I also love to shop what I call “death row.” Some local big box stores and garden centers have racks of bedraggled plants, one step from the grave, marked down to practically nothing! I patrol these shelves all summer, and so my garden, much like my closet, isn’t a perfectly planned and coordinated whole as much as it’s a mish-mash collection of things I love. And although I’ve learned to pick up objects at yard sales and mentally walk through my house wondering where I’ll put it, and if not finding a spot, leave it, I have no such discipline with plants.

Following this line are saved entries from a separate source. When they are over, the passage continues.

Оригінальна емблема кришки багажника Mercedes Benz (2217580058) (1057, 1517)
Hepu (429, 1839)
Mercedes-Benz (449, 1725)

Who can resist the siren song of a Nikko Blue hydrangea for $4.00?? Crape myrtles for $2.00? Sign me up! I once bought a ton of bags of bulbs at the end of the season for 50 cents or $1.00 a bag. I potted them all up and the following year wandered around mumbling to myself, “Now where am I going to PUT these???” But there is always a spot somewhere, and if that spot doesn’t work out, it can be moved and moved again if necessary. That’s the beauty of gardening, it isn’t an exact science, and a garden is never “finished.”
When I worked in landscaping a fellow project manager stopped by one day to see how my project was coming along. In the back of his truck I spotted 3 bedraggled Knock Out roses that had been planted in the shade and were replaced with something more suitable for the situation. “What are you going to do with those roses?” I asked. “Take them back to the shop and throw them in the dumpster” was the answer. “Oh no you’re not!” was my indignant reply, “I’ll take them home with me!” And I did. I put them in pots to allow them to recover their root systems, and they became part of my garden rescues.
My mom and dad could never stand to see a leaf fall from a plant without putting it in soil or water to start a new plant, and I have inherited their tender heart toward the struggling and unwanted plants of the world. So even if my garden isn’t a coordinated, meticulously designed showplace, it satisfies the rescuer in me to see that those who were given a second chance are gratefully thriving there.